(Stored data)
*** Block opens ***
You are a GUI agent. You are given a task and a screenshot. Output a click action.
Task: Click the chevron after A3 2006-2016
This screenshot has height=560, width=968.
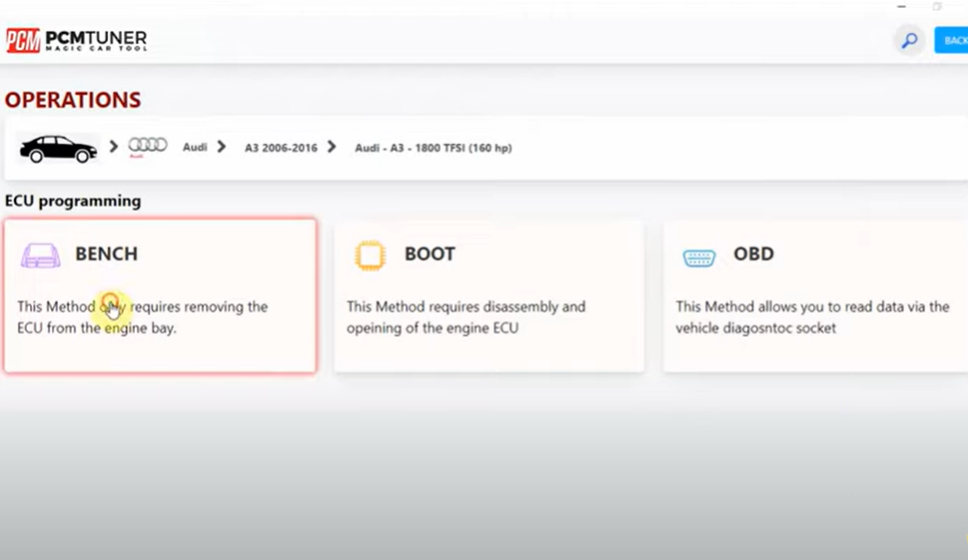pos(331,147)
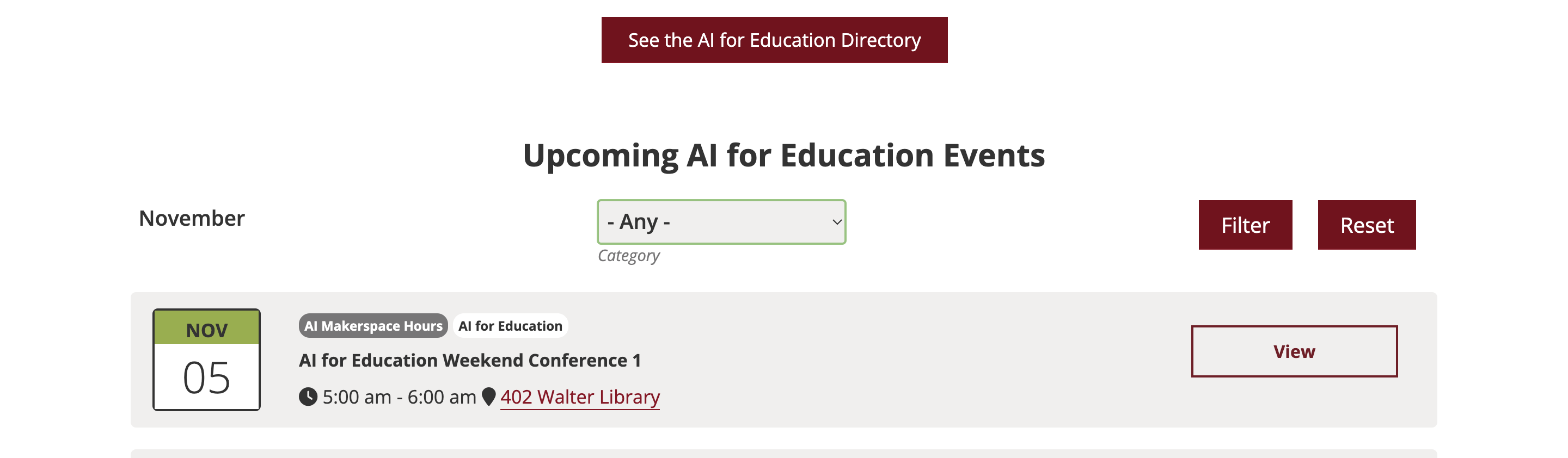Click the 5:00 am - 6:00 am time text
Viewport: 1568px width, 458px height.
coord(399,397)
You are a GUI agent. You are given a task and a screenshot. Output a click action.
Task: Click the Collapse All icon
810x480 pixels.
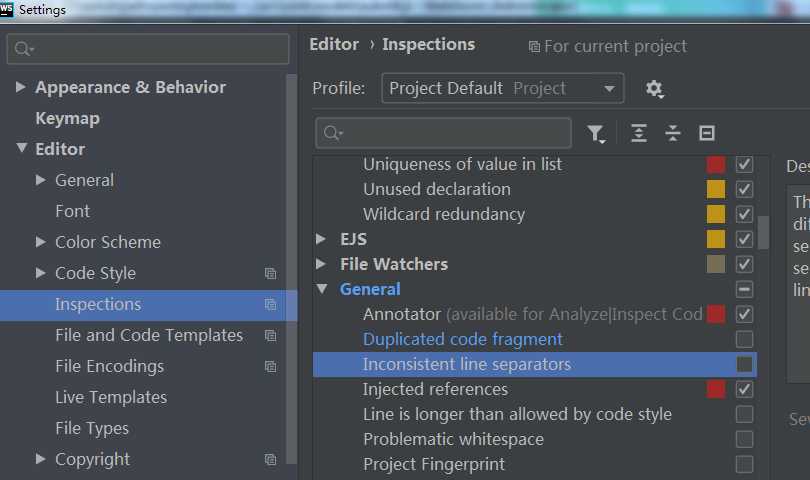click(x=673, y=133)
*** Block closes ***
## Instructions to follow
Once the line with "Task: Click the chevron after A3 2006-2016" is found above, print it and every line after it through the line with "Task: Click the Collapse All icon", exactly. Pictures stay out.

## Exercise answer
Task: Click the chevron after A3 2006-2016
This screenshot has height=560, width=968.
pos(331,147)
Click the 5:00 am - 6:00 am time text
Viewport: 1568px width, 458px height.
coord(399,397)
You are a GUI agent. You are given a task and a screenshot. Output a click action.
Task: Click the Collapse All icon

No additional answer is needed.